Parliament Approves €123.7m For Vocational Schools

Parliament yesterday approved a loan facility of 123.7 million Euros for general upgrading and modernisation of vocational and technical institutions across the country.

Currently there are 34 vocational and technical institutions in the country, which are now under the supervision of the Ministry of Education instead of the Ministry of Employment and Labour Relations.

Moving the motion for the approval of the loan, the chairman of the Finance Committee, Dr Mark Assibey-Yeboah, said the upgrading and modernisation of the nation’s vocational and technical institutions are in accordance with government’s commitment to reform technical and vocational education in Ghana which has wide social and economic benefits, especially to the youth.

“The project is designed to revamp vocational training infrastructure in all 34 centres across the country with world-class training equipment, content, curriculum and infrastructure, including hostels, classrooms and workshops.”

He said in line with government’s commitment to tackling youth employment, programmes are now being designed to ensure that the youth are better equipped with employable skills to meet the requirements of industry in a lower middle income and nascent oil economy.

He said that the objective of the programme is to create a sustainable, quality-oriented vocational education system that will build a highly efficient skilled society to ultimately produce highly trained manpower year after year and enhance the developmental programmes being introduced by the government.
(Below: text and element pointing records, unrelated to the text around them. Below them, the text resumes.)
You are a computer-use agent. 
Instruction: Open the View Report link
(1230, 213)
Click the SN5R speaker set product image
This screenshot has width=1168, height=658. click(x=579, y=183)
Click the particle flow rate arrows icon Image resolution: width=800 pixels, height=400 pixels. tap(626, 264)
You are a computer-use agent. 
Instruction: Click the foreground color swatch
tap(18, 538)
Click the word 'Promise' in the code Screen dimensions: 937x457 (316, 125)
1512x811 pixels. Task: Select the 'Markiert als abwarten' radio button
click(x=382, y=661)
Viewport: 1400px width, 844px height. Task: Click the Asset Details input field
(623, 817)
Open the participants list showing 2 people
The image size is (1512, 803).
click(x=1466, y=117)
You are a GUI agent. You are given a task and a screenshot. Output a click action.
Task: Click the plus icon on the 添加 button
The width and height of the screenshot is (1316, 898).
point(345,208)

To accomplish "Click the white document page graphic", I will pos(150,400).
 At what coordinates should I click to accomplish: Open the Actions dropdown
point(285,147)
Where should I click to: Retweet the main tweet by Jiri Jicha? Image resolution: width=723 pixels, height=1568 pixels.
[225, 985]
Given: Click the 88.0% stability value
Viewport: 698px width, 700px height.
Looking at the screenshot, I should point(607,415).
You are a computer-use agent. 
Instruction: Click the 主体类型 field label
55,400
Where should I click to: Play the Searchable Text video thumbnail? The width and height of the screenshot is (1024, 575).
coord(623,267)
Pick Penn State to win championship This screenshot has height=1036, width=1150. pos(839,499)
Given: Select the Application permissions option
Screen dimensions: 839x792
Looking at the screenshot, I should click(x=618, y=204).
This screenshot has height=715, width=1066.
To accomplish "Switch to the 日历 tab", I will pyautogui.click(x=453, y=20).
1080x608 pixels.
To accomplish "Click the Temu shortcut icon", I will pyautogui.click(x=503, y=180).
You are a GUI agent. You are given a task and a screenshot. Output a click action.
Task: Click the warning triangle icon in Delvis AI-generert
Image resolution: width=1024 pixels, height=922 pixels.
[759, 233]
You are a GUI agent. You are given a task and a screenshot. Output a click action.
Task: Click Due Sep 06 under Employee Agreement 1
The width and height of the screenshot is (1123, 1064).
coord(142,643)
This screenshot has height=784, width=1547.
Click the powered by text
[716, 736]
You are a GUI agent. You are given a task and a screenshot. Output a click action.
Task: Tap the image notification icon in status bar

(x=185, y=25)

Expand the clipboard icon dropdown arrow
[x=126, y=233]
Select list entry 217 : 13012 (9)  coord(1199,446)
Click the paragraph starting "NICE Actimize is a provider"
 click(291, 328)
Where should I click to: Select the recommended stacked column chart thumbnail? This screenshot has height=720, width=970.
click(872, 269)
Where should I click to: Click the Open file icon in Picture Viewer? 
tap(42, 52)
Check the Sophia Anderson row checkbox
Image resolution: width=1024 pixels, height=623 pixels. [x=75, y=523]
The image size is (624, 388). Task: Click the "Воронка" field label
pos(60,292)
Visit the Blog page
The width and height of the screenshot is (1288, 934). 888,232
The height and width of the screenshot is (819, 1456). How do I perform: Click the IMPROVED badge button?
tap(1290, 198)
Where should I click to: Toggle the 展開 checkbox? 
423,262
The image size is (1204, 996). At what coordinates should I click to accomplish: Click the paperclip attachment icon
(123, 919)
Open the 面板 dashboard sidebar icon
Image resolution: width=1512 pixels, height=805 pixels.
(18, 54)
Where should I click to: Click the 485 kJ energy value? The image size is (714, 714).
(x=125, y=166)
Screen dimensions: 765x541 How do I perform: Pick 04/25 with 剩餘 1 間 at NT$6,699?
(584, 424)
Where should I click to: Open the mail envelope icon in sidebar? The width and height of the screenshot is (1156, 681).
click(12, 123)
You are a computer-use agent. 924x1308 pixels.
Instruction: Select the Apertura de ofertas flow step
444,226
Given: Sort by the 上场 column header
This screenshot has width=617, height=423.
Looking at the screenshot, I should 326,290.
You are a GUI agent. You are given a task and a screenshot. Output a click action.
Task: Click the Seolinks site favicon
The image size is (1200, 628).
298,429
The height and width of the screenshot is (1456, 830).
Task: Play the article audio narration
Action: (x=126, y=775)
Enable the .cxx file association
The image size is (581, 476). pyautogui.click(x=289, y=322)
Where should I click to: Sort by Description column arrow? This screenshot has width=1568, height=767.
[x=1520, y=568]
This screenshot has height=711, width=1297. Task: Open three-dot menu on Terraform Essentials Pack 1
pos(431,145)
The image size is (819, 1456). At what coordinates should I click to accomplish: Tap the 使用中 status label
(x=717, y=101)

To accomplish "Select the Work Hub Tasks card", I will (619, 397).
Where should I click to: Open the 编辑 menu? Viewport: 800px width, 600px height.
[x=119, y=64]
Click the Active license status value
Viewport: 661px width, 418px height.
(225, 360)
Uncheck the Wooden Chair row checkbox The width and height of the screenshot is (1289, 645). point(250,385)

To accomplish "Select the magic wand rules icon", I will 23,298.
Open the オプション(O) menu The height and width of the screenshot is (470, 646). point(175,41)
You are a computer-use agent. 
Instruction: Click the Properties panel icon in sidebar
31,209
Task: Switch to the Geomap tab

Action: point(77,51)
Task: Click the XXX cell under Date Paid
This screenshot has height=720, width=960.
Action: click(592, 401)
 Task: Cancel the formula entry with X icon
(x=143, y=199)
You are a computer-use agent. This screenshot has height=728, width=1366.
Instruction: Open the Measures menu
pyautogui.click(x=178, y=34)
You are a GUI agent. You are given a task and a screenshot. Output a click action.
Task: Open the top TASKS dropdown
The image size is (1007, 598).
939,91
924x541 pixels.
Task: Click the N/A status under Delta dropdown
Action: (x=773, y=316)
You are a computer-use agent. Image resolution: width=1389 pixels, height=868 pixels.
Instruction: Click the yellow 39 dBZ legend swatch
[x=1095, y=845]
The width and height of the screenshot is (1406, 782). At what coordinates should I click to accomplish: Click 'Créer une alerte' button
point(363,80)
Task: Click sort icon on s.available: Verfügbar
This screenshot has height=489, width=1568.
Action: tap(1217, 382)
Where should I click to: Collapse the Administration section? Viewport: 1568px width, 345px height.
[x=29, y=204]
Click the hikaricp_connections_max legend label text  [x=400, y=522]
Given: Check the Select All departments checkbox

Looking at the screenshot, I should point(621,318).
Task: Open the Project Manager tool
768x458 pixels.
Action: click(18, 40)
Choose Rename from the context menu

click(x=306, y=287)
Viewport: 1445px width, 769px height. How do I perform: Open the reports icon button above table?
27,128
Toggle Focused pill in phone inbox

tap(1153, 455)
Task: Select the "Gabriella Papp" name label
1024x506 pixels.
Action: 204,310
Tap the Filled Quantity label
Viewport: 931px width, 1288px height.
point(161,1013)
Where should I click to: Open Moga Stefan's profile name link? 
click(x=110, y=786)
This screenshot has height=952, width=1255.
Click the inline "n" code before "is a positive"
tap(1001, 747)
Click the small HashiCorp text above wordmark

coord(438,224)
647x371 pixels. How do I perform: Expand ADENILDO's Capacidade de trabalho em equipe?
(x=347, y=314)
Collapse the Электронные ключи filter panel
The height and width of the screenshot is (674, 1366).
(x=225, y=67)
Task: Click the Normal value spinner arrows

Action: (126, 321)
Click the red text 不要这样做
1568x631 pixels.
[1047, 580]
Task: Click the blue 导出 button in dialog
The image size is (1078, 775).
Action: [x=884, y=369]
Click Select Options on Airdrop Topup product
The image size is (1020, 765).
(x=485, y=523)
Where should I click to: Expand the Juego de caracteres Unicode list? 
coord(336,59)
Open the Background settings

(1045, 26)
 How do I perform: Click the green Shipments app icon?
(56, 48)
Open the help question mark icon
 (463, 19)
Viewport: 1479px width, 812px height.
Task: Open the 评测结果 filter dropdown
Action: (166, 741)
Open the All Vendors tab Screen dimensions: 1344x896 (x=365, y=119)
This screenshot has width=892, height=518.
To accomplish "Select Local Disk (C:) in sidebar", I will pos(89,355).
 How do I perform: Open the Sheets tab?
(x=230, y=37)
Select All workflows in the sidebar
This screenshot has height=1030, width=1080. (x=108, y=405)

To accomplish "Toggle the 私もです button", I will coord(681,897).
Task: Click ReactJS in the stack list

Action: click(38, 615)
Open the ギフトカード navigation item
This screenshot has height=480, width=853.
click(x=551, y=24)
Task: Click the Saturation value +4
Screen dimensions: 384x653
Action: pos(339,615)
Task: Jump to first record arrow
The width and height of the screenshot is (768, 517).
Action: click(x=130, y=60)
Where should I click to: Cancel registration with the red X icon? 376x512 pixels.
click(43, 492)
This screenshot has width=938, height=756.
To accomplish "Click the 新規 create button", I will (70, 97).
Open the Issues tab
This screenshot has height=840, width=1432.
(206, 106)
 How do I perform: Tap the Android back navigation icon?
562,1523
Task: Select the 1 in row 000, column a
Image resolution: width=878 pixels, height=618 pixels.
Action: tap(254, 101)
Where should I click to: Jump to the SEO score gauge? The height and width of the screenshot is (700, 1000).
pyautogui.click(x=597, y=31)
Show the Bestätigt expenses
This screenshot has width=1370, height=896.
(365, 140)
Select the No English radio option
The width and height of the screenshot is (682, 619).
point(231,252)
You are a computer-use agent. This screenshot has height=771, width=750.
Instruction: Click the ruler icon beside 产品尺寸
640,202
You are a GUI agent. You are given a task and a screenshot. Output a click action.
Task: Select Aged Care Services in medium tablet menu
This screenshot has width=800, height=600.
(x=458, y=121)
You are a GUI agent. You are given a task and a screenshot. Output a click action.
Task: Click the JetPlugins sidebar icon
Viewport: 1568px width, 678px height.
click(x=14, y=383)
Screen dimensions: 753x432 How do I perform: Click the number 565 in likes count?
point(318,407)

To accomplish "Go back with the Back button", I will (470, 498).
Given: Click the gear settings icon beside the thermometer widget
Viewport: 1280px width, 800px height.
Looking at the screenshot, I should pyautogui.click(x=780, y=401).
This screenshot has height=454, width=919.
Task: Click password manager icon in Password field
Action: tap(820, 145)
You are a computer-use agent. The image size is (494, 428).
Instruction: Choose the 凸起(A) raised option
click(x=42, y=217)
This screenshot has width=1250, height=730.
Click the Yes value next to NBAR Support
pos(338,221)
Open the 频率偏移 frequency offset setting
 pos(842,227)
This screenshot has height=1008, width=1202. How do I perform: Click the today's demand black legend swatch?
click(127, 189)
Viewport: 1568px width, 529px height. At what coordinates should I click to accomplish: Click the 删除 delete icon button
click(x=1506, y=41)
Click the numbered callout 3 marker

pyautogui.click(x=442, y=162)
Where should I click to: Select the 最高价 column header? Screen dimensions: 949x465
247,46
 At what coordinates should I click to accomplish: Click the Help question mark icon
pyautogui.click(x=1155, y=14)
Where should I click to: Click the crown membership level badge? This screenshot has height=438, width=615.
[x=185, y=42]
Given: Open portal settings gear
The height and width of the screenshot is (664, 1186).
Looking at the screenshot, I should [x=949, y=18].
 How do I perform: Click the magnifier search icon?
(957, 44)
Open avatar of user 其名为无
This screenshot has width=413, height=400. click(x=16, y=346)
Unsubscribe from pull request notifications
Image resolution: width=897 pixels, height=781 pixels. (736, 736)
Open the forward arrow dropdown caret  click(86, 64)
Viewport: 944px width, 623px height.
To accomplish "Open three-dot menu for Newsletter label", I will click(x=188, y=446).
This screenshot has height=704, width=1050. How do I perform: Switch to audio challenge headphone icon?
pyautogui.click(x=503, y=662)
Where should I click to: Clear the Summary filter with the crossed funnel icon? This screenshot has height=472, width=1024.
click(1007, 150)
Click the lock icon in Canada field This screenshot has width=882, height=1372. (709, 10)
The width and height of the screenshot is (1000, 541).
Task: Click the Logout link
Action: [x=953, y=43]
68 million Euros of the facility will be used for retooling of the 34 vocational and technical institutions, and 2.5 million Euros for training of teachers and trainers for the institutions.

The Majority Leader, Osei Kyei-Mensah-Bonsu and the Minority Leader, Haruna Iddrisu, welcomed the move by the government to invest in vocational training, stressing that it is the surest way of providing employable skills to the country’s youth who are mostly unemployed.